PROBLEM TO WORK ON: In two sentences, summarize the post on tsearch2 and hyphenated terms.

DOCUMENT TEXT:
···

Re: tsearch2 and hyphenated terms

Tom Lane <tgl@xxxxxxxxxxxxx> · Fri, 11 Apr 2008 12:45:32 -0400

Reece Hart <reece@xxxxxxxxx> writes:
> For the purposes of indexing these names, I suspect I'd get the majority
> of cases by removing a hyphen when it's followed by 1 or 2 chars from
> [a-zA-Z0-9]. Does that require a custom parser?

Yeah, looks like it:

regression=# select * from ts_debug('MCL1 MCL-1');
   alias   |       description        | token |  dictionaries  |  dictionary  | lexemes 
-----------+--------------------------+-------+----------------+--------------+---------
 numword   | Word, letters and digits | MCL1  | {simple}       | simple       | {mcl1}
 blank     | Space symbols            |       | {}             |              | 
 asciiword | Word, all ASCII          | MCL   | {english_stem} | english_stem | {mcl}
 int       | Signed integer           | -1    | {simple}       | simple       | {-1}
(4 rows)

···

DATASET CONTENT:
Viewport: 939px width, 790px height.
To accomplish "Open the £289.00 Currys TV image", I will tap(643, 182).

···

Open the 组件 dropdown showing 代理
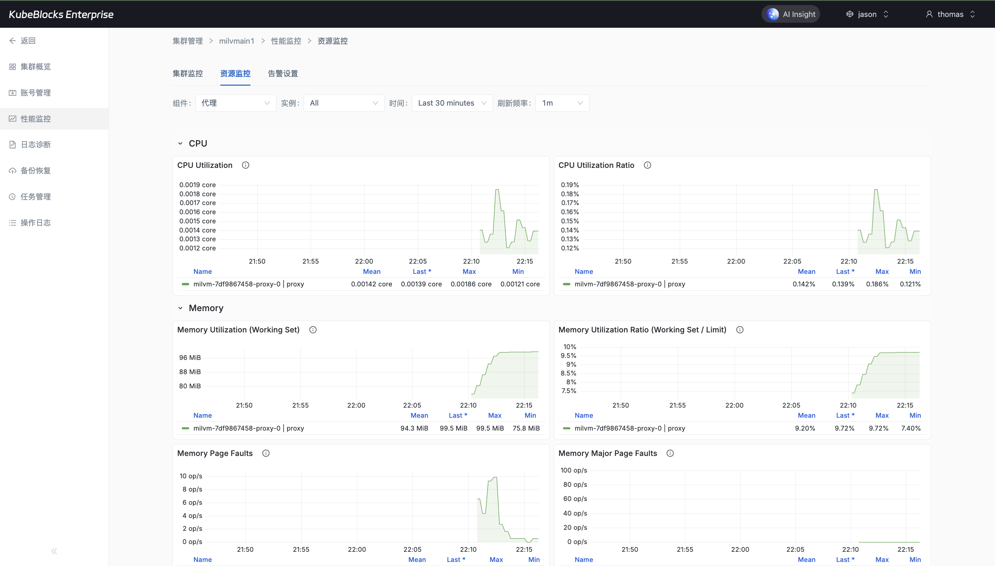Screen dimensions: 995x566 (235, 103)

···

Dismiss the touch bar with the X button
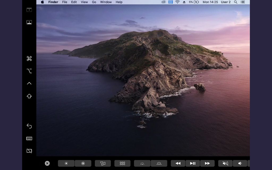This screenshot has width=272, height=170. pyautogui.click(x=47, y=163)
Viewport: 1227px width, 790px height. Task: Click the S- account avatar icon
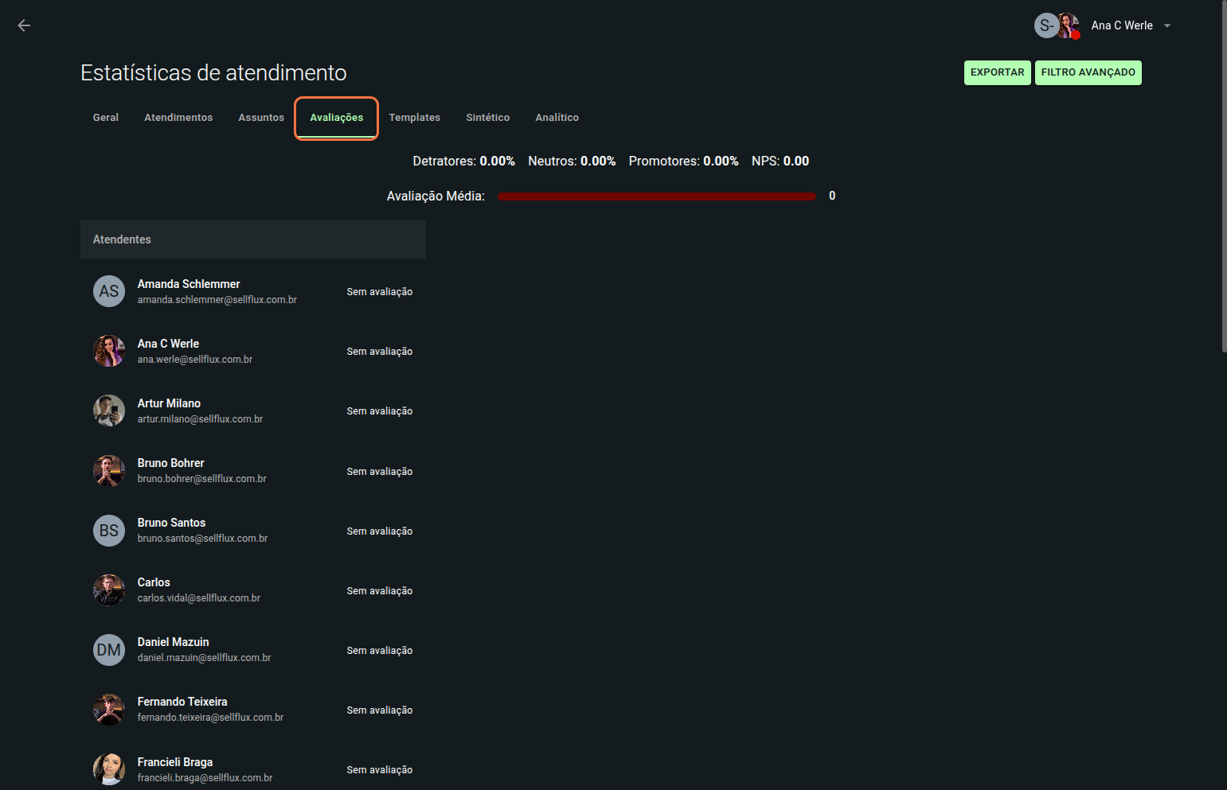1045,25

···

OUTPUT: Reece Hart suspects that, for indexing these names, most cases would be covered by removing a hyphen when it is followed by one or two characters from [a-zA-Z0-9], and asks whether that requires a custom parser. Tom Lane replies that it appears to, showing ts_debug output in which "MCL1" becomes a single token with the lexeme "mcl1," while "MCL-1" is split into the word "MCL" and the signed integer "-1."